Task for the records below: copy exactly, and only, the line containing "Viewport: 481px width, 360px height." and every line after it to the end, with pictures left out.
▬▬▬▬▬▬▬▬▬▬
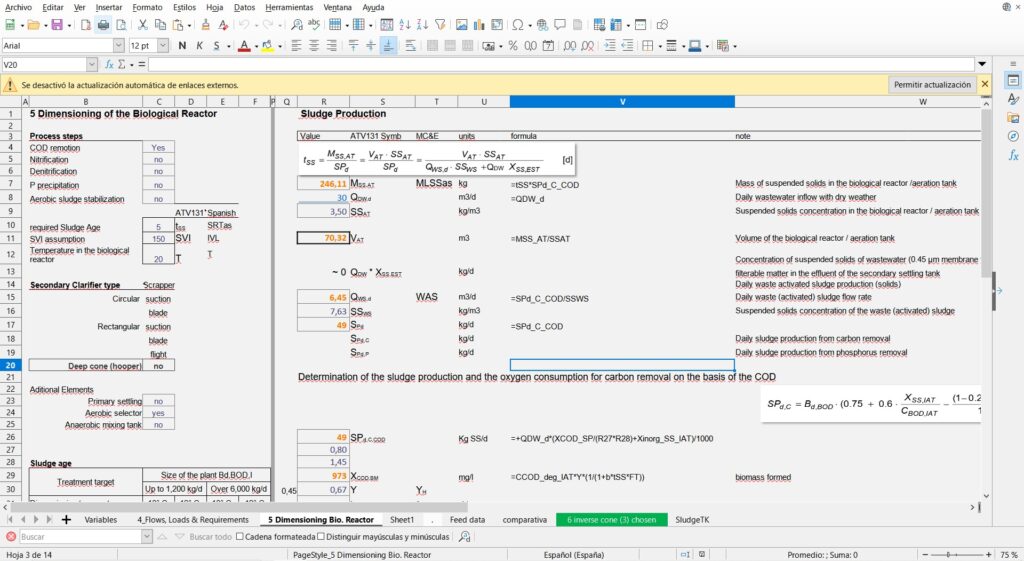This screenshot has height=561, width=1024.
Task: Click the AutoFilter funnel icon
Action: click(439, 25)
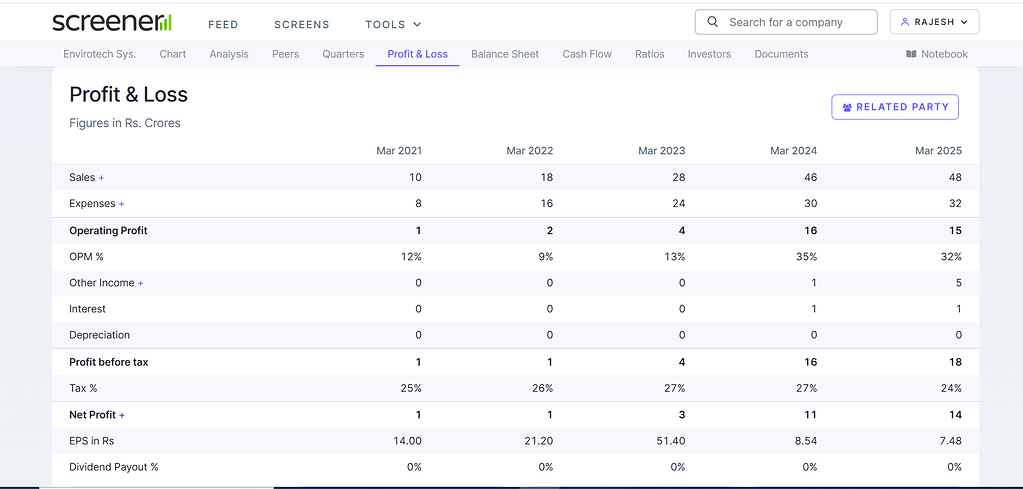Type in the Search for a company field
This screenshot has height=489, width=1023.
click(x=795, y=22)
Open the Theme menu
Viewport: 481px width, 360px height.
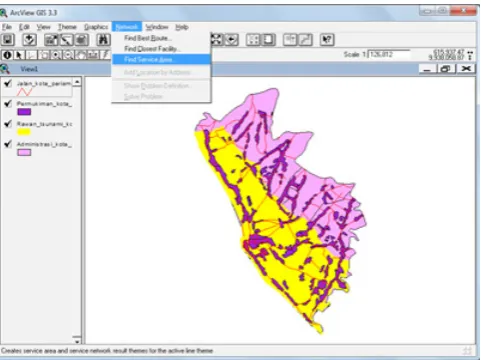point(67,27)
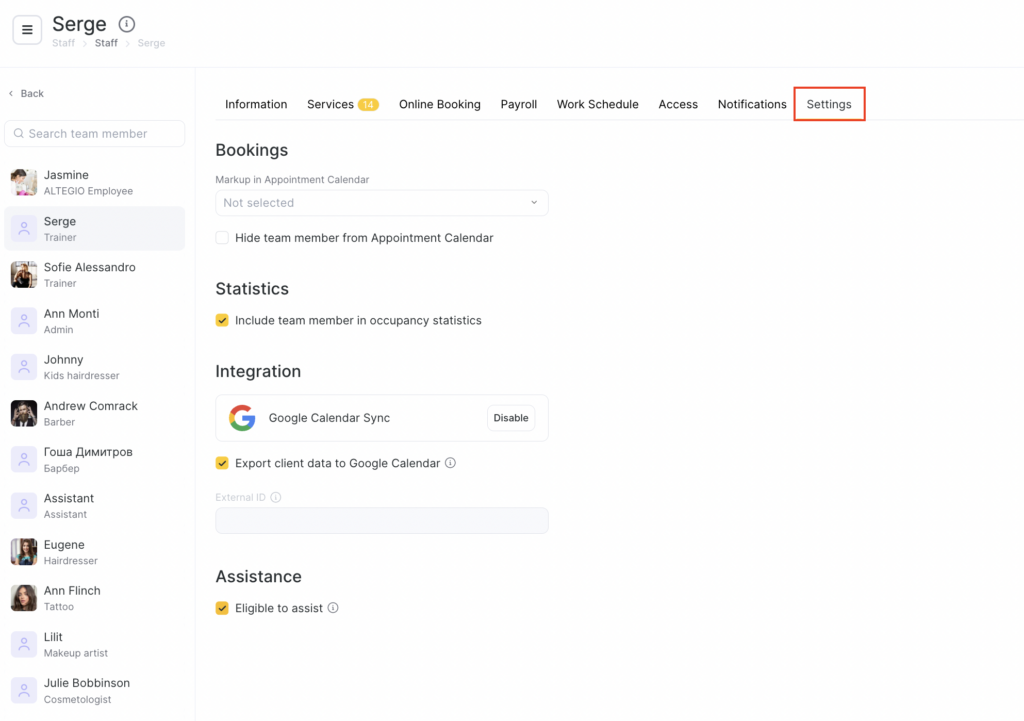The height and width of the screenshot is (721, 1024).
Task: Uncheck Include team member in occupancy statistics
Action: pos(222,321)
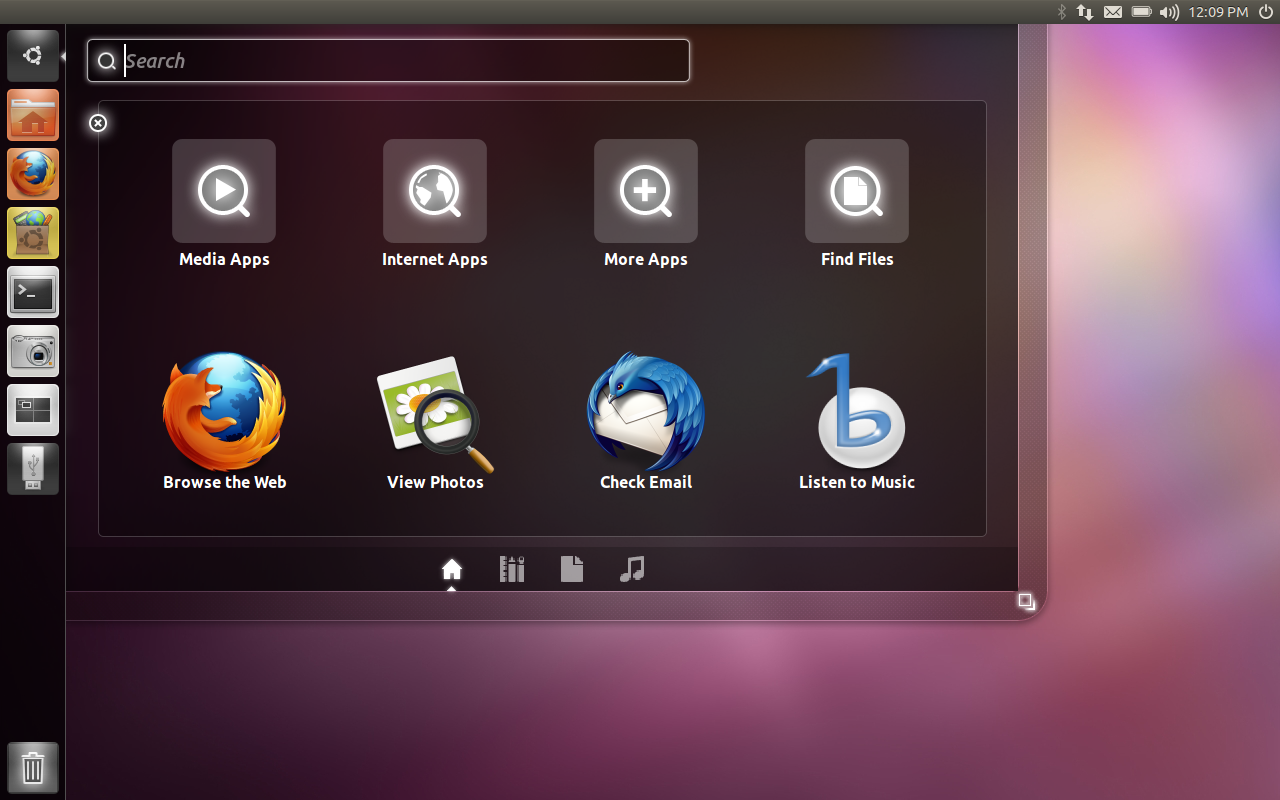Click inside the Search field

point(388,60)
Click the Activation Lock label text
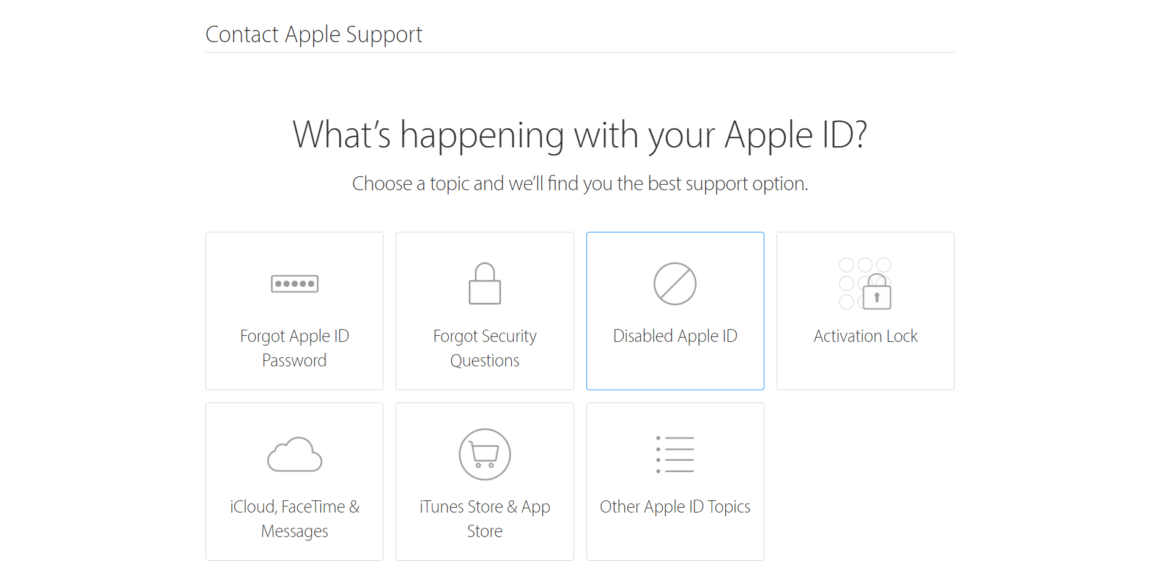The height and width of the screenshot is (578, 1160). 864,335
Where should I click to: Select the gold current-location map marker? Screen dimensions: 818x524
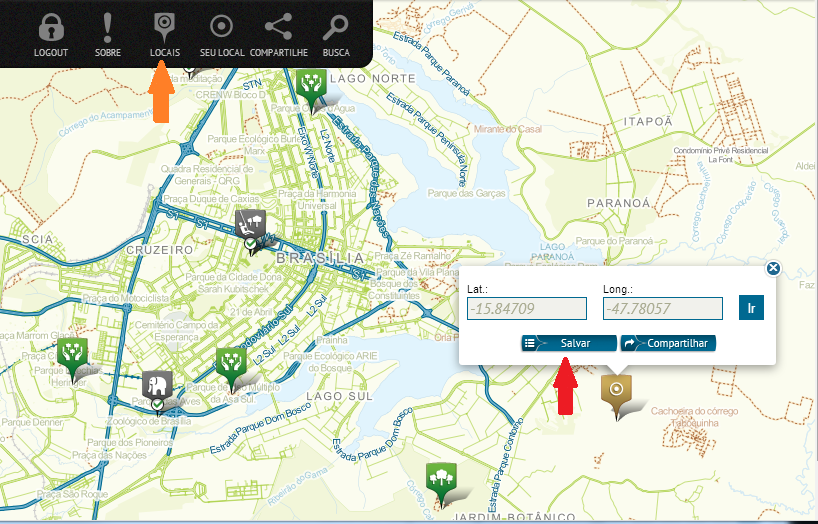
▬▬▬▬▬▬▬▬▬▬
• ANSWER BOX:
Viewport: 481px width, 360px height.
point(67,27)
The height and width of the screenshot is (721, 1024).
Task: Uncheck Include team member in occupancy statistics
Action: pos(222,321)
Click inside the Search field

point(388,60)
Click the Activation Lock label text
The height and width of the screenshot is (578, 1160). 864,335
Where should I click to: Select the gold current-location map marker? Screen dimensions: 818x524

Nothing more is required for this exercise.